Miyazawa ruins (宮沢遺跡, Miyazawa iseki) is an archaeological site located in the Furukawa district of what is now the city of Ōsaki, Miyagi Prefecture in the Tōhoku region of northern Japan. The site contains a late Nara period to early Heian period jōsaku-style Japanese castle. It has been protected by the central government as a National Historic Site since 1976.

==Overview==
In the late Nara period, after the establishment of a centralized government under the Ritsuryō system, the imperial court sent a number of military expeditions to what is now the Tōhoku region of northern Japan to bring the local Emishi tribes under its control.

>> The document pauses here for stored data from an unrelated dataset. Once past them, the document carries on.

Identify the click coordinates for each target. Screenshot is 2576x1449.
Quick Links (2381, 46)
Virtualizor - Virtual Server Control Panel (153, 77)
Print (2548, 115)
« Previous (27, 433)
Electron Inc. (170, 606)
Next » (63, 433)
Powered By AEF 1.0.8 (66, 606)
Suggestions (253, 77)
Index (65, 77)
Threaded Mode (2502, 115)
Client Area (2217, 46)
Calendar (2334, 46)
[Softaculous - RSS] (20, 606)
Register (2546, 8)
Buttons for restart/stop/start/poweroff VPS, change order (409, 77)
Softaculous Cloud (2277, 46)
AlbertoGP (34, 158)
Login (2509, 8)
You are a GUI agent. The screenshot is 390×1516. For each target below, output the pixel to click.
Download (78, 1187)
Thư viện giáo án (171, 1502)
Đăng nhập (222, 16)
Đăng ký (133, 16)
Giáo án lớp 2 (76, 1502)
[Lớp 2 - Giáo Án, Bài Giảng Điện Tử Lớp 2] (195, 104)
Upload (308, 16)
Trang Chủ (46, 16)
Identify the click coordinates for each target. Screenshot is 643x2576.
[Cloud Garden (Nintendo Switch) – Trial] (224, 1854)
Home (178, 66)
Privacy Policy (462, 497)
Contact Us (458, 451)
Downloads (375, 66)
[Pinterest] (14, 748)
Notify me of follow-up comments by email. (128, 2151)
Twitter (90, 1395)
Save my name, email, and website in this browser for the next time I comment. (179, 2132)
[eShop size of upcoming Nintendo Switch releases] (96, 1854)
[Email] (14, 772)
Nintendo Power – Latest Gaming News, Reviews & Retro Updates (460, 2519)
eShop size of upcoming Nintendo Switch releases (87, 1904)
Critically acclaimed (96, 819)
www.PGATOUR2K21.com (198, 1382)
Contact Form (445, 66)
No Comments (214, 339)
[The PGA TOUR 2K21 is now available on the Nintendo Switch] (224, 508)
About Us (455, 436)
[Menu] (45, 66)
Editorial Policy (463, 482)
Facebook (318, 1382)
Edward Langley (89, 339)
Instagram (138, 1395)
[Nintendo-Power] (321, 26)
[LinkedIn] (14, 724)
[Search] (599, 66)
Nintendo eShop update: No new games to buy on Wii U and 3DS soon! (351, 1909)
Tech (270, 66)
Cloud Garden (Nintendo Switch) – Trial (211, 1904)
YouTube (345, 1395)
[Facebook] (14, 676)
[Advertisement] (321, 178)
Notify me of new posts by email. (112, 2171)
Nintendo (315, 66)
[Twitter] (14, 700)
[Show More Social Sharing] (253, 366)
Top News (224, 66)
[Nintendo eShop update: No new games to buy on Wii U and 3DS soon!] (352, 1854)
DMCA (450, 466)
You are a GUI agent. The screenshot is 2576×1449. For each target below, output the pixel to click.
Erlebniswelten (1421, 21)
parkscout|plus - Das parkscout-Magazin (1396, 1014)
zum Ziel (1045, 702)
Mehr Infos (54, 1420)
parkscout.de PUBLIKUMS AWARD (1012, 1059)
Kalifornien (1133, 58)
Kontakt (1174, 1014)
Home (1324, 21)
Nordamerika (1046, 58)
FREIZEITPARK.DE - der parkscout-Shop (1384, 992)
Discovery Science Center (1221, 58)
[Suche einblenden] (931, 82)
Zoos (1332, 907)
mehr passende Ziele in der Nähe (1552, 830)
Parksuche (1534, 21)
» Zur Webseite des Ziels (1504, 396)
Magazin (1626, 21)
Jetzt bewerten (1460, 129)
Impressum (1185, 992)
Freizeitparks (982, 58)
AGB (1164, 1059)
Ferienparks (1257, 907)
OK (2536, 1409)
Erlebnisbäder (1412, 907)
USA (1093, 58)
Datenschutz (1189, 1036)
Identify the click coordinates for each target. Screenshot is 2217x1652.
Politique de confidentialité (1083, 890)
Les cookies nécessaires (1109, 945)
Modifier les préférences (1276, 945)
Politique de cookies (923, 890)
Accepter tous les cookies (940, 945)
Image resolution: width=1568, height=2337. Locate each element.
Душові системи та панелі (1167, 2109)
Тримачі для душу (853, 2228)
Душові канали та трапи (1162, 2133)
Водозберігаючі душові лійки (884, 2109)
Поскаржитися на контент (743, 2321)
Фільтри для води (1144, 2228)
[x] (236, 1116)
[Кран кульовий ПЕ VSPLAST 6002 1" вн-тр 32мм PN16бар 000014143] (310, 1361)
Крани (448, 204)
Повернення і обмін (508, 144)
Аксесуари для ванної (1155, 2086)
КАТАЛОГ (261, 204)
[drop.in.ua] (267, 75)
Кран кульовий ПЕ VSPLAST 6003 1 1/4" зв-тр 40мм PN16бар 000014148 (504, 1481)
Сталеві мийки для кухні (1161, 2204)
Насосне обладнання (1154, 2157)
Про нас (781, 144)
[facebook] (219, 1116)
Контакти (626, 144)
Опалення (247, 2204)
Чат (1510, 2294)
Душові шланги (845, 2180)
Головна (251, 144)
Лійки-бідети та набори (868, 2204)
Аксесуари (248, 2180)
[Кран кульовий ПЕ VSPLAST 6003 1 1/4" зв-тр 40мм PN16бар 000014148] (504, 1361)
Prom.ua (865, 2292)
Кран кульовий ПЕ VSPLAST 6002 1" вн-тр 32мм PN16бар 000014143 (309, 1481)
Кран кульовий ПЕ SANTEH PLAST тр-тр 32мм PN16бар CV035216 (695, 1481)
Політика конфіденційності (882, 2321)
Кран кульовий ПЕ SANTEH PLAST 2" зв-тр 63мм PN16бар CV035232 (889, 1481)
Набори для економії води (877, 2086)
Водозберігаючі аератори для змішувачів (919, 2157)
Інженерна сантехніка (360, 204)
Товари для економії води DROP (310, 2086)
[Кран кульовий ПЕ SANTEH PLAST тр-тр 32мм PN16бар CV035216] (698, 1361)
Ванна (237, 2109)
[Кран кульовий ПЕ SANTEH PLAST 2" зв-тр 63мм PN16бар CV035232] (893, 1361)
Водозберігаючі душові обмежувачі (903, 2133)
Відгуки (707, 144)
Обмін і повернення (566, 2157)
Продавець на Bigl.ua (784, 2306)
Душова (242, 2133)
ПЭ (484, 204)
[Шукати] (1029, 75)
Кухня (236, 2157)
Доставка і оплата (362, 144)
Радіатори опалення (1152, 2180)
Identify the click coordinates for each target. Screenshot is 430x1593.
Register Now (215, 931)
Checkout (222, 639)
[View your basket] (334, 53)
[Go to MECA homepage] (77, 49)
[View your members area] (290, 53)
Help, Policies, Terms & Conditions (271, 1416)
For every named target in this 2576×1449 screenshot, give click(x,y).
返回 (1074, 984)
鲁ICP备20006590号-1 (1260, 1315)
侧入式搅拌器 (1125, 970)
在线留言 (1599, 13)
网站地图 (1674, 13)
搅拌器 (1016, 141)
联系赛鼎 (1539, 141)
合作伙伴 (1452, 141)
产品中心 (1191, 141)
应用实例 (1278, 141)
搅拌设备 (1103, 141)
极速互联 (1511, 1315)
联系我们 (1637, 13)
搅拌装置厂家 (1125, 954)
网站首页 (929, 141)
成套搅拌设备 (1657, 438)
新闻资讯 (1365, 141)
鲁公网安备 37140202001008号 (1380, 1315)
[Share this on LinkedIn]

After the establishment of Taga Castle, Yamato forces gradually pushed into the hinterland of what is now Miyagi Prefecture, establishing several fortified settlements against increasing Emishi opposition.

The ruins of a very large fortification were discovered during construction work on the Tōhoku Expressway in 1974, and the site was excavated by the Miyagi Prefectural Board of Education from 1974-1977. The site is in a hilly area on the northern edge of the Ōsaki Plain at an altitude of around 50 meters, and extends 1400 meters east-west by 850 meters north-south. The roughly rectangular compound is surrounded by earthen ramparts, moat and a wooden palisade. Inside, post holes for buildings and the foundations of pit dwellings have been discovered, along with Sue pottery fragments and metal implements. From the style of the pottery discovered, the site was dated to the early Heian period. However, the fortification does not appear in any historical records, and there is some uncertainty if this was a josaku-type fortification, or the remains of a fortified government office site for Nagaoka District.

Part of the site has been made into an archaeological park, which is also known for its cherry blossoms in spring. The site is approximately 30 minutes by car from Furukawa Station on the Tohoku Shinkansen.